Background

Nowadays libraries and information providers offer electronic full-text access to most journal articles. The articles themselves are made available by publishers or information intermediaries. Moreover, many articles (in preprint or reprint form) are freely available on the Internet. Librarians, intermediaries and publishers are all interested in the use that is made of the products they provide (Fowler 2007). As simple information can be read on screen the number of accesses made to a database, a journal or a particular article is an indication of its usefulness. Yet when a reader decides to download an article this indicates more than just casual interest. For this reason the number of downloads of an article (and on an aggregate level, of a journal or from a database) is an essential indicator of its scientific importance. Already in 2002, Rousseau (2002) observed that for articles published in e-journals three visibility indicators could be collected: the number of visits to the article’s page, the number of downloads and the number of inlinks. As an example he noted that the e-journal Conservation Ecology was already counting accesses since (at least) 1999.

Even though users download articles for other purposes than for citing them in their own publications, downloads may be a first step towards citations, and as such may be predictors of later citations. The relation between online “hit counts” and subsequent citations has received a lot of attention in recent years. Perneger (2004) wrote that “the number of early hits is a potentially useful measure of the scientific value of published medical research papers”. He further observed that in his study for every 100 additional hits, 4.4 additional citations accrued over 5 years (Perneger 2004). In the context of Open Access, Harnad and Brody (2004) found a significant correlation between the frequency of downloads and citations 2 years later. Brody et al. (2006) analyse how short-term web usage predicts medium-term citation impact and find a significant correlation of approximately 0.4 between the citation and download impact of articles in physics and mathematics. Yet, Bollen and Van de Sompel found a negative correlation between journal impact factors and journal usage impact for users in the California State University system (Bollen and Van de Sompel 2008). Results varied, however, over different disciplines and were highly affected by demographic factors (relative numbers of undergraduates, graduate students and researchers).

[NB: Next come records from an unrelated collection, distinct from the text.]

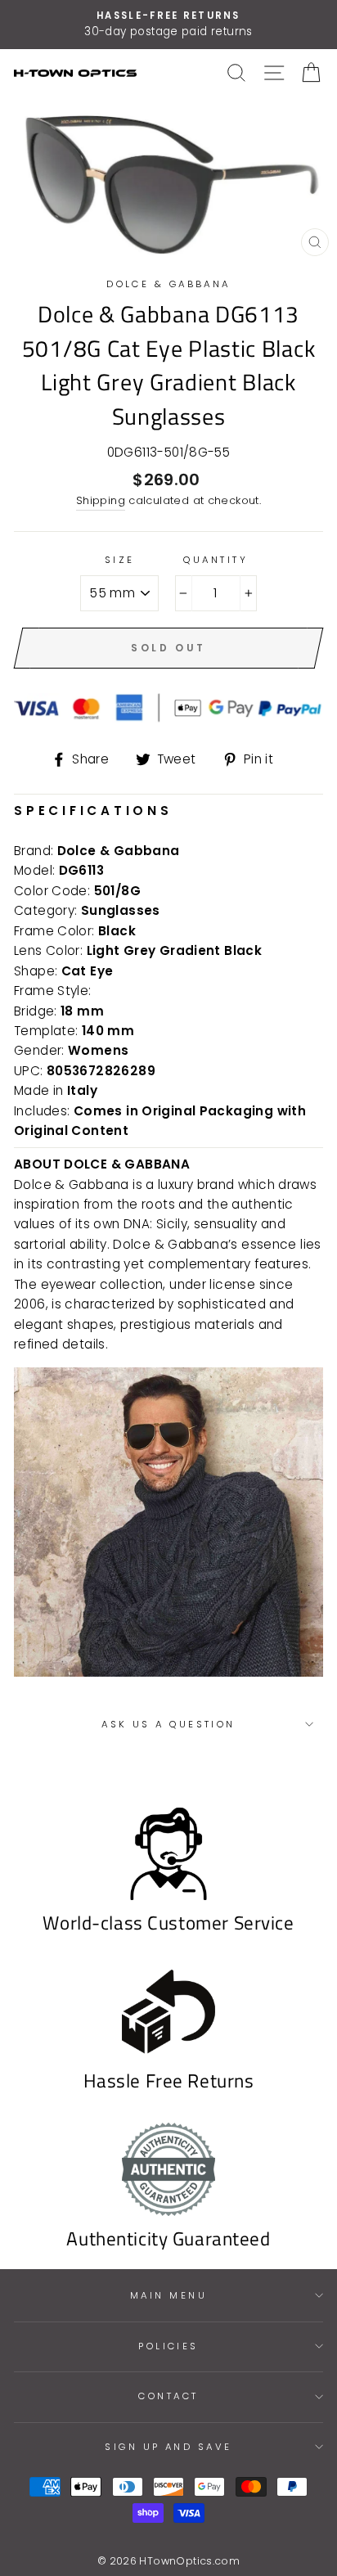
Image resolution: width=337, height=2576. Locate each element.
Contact (168, 2396)
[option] (168, 24)
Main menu (168, 2295)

In an extensive study Nicholas et al. (2003) analysed user statistics, including downloads of full articles in order to study the impact of so-called Big Deal agreements on user online searching behaviour. Recall that the term Big Deal agreement, coined by Kenneth Frazier (2001), refers to an agreement between a publisher and a library (or group of libraries) where access is provided to a large collection of online journals for an established price, often at the cost of existing print subscriptions plus an increment. Under the contract annual price increases are capped for a number of years.

Research by Wan et al. (2005) indicates that curves representing time versus number of downloads are different from time–citation curves. Peak values of download curves are visibly higher than those of citation curves and appear earlier. Recently Schloegl and Gorraiz (2008) studied the usage impact factor (UIF) and usage half-life (UHL) for a number of oncology journals based on full-text access in Science Direct. Among other aspects they investigated differences in obsolescence characteristics between citations and downloads, using absolute as well as relative counts.

Research topics

In this paper, the following problems are studied:

  1. (1)

    Can the general shape of download curves and citation curves as observed by Wan et al. (2005) be confirmed?

  2. (2)

    What are the relations between the download immediacy index (DII) and other indicators?

  3. (3)

    Can the DII be used as an independent bibliometric indicator?

Before describing our methodology and results we introduce our main data source: the China Academic Journals Full-text Database (CAJ), a part of the Chinese National Knowledge Infrastructure (CNKI).

The Chinese National Knowledge Infrastructure

The CNKI is an electronic platform launched in June 1999 by the Tsinghua Tongfang Knowledge Network (TTKN) Technology Company, a spin-off company of Tsinghua University, located in Beijing. CNKI contains several databases as shown in Table 1.

Table 1 Contents of the CNKI databases

Of the academic journals in the database the large majority is in Chinese but 400 are in English, confirming the fact that there are some English language journals in China, but that they generally play a small role within the country’s S&T system (Ren and Rousseau 2004). CNKI has more than 5,500 customers (universities, public and corporate libraries, hospitals, etc.). Most are in China but a growing number is outside China. For instance the British Library, Cambridge University and the Staatsbibliothek zu Berlin are subscribers.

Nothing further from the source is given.